**Aim of the exercise:**
Output everything in the listing exactly, with no line missing.

**Supplied entries:**
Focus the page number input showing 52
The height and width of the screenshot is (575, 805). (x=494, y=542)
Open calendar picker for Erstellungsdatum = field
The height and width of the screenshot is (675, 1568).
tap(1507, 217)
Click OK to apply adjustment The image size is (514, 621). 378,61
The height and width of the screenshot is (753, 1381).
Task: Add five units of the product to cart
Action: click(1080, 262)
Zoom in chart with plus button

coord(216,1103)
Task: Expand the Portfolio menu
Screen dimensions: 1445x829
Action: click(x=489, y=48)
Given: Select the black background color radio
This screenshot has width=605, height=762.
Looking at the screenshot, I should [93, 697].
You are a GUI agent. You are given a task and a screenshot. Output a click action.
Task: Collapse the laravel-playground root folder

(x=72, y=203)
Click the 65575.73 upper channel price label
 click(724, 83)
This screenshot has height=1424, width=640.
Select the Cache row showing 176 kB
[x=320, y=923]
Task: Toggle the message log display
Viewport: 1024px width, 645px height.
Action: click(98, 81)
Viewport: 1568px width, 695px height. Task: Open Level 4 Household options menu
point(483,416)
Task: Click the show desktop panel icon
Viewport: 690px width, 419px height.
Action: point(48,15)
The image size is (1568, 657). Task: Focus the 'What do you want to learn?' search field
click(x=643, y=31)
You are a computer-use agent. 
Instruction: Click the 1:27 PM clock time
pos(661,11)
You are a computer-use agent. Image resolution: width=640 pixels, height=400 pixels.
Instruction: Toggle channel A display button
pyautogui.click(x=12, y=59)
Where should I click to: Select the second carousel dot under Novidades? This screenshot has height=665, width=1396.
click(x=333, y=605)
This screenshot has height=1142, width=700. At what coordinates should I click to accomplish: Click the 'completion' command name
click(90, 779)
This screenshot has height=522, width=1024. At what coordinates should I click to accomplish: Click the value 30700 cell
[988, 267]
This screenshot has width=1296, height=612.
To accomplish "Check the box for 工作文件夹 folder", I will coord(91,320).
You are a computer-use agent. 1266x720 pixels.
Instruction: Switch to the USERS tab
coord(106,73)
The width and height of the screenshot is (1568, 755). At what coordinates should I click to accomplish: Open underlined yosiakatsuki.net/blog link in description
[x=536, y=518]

**Solution to this task:**
Focus the page number input showing 52
The height and width of the screenshot is (575, 805). (x=494, y=542)
Open calendar picker for Erstellungsdatum = field
The height and width of the screenshot is (675, 1568).
tap(1507, 217)
Click OK to apply adjustment The image size is (514, 621). 378,61
The height and width of the screenshot is (753, 1381).
Task: Add five units of the product to cart
Action: click(1080, 262)
Zoom in chart with plus button

coord(216,1103)
Task: Expand the Portfolio menu
Screen dimensions: 1445x829
Action: click(x=489, y=48)
Given: Select the black background color radio
This screenshot has width=605, height=762.
Looking at the screenshot, I should [93, 697].
You are a GUI agent. You are given a task and a screenshot. Output a click action.
Task: Collapse the laravel-playground root folder

(x=72, y=203)
Click the 65575.73 upper channel price label
 click(724, 83)
This screenshot has height=1424, width=640.
Select the Cache row showing 176 kB
[x=320, y=923]
Task: Toggle the message log display
Viewport: 1024px width, 645px height.
Action: click(98, 81)
Viewport: 1568px width, 695px height. Task: Open Level 4 Household options menu
point(483,416)
Task: Click the show desktop panel icon
Viewport: 690px width, 419px height.
Action: point(48,15)
The image size is (1568, 657). Task: Focus the 'What do you want to learn?' search field
click(x=643, y=31)
You are a computer-use agent. 
Instruction: Click the 1:27 PM clock time
pos(661,11)
You are a computer-use agent. Image resolution: width=640 pixels, height=400 pixels.
Instruction: Toggle channel A display button
pyautogui.click(x=12, y=59)
Where should I click to: Select the second carousel dot under Novidades? This screenshot has height=665, width=1396.
click(x=333, y=605)
This screenshot has height=1142, width=700. At what coordinates should I click to accomplish: Click the 'completion' command name
click(90, 779)
This screenshot has height=522, width=1024. At what coordinates should I click to accomplish: Click the value 30700 cell
[988, 267]
This screenshot has width=1296, height=612.
To accomplish "Check the box for 工作文件夹 folder", I will coord(91,320).
You are a computer-use agent. 1266x720 pixels.
Instruction: Switch to the USERS tab
coord(106,73)
The width and height of the screenshot is (1568, 755). At what coordinates should I click to accomplish: Open underlined yosiakatsuki.net/blog link in description
[x=536, y=518]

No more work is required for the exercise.